Sem Helô, ficamos muito mais sozinhos

Ana Maria Machado

Sessão da saudade – Heloisa Teixeira
Academia Brasileira de Letras, 3 de abril de 2025

Nem tenho como falar na falta que a Helô vai fazer. À nossa cultura, à Academia, ao Rio de Janeiro, à vida de todos nós. Com seu afeto, sua capacidade de detectar ao longe o que vinha brotando escondido na criação brasileira, sua antena para captar o que precisava ser gestado, sua coragem, sua solidariedade atenta e inclusiva. Mas em termos pessoais, eu sinto essa perda de uma maneira muito funda, uma amizade construída ao longo de décadas, em diferentes momentos e casas diversas. Podíamos ficar meses sem nos falar e de repente ela ligava para uma conversa comprida. Dizia: “Quero trocar ideias, posso gravar para registrar?” E levantava questões sérias para discutirmos, mesmo se às vezes não conseguíamos concluir nada na hora. Mas o diálogo provocador nos iluminava.

Volta e meia ela me dava toques preciosos.

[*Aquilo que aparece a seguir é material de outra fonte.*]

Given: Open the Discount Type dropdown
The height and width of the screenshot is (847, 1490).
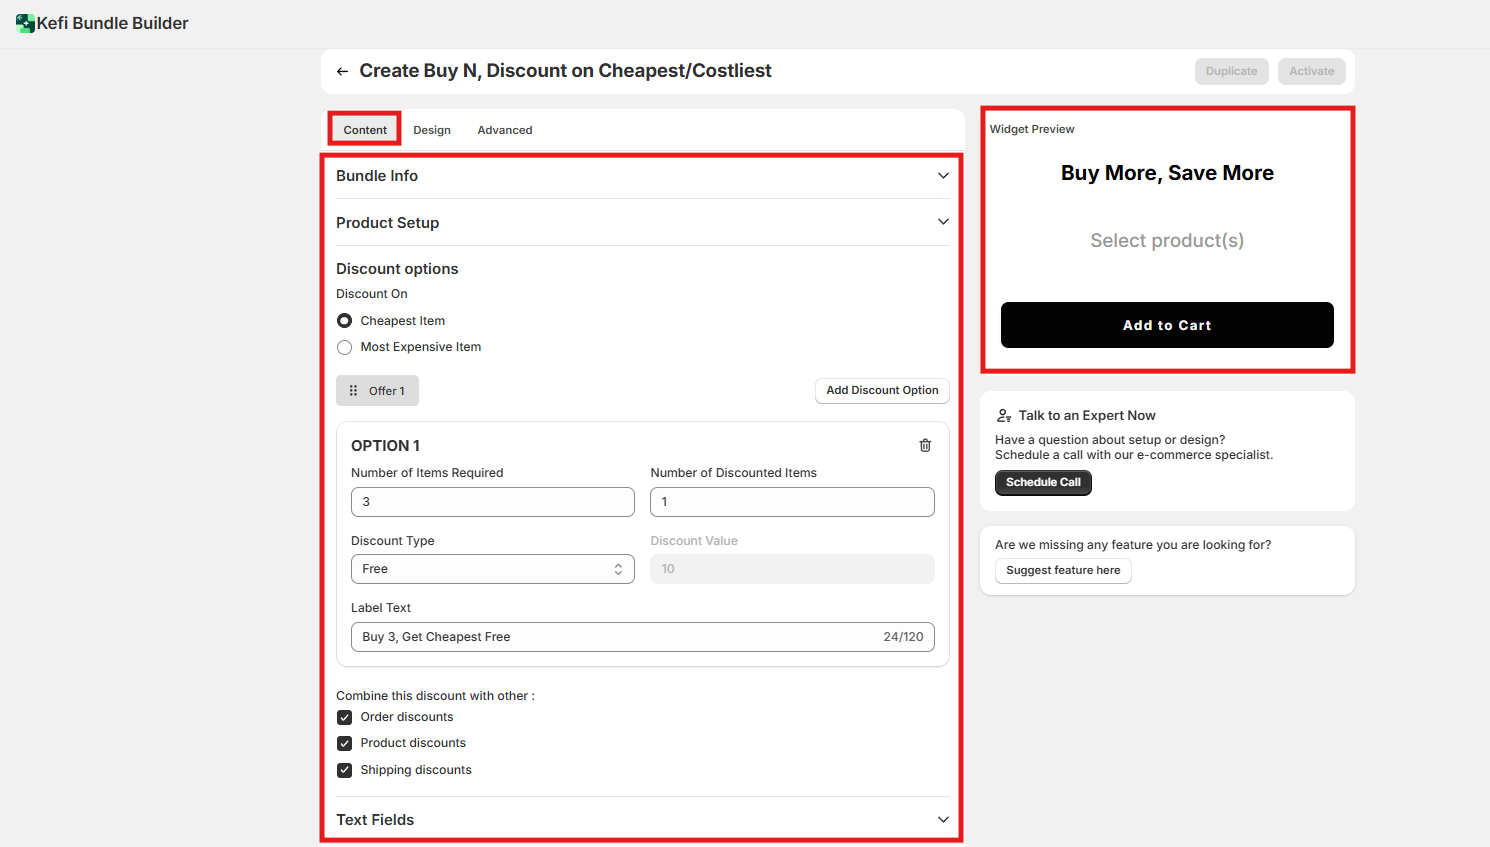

Como ao terminar de ler meu romance Tropical sol da liberdade, por exemplo, me deu uma força enorme ao destacar que sempre negara a existência de uma escrita explicitamente feminina, reconhecendo apenas uma estratégia feminina da escrita, mas meu livro a fizera mudar de ideia – e fez questão de deixar isso por escrito mais tarde, na orelha de uma nova edição.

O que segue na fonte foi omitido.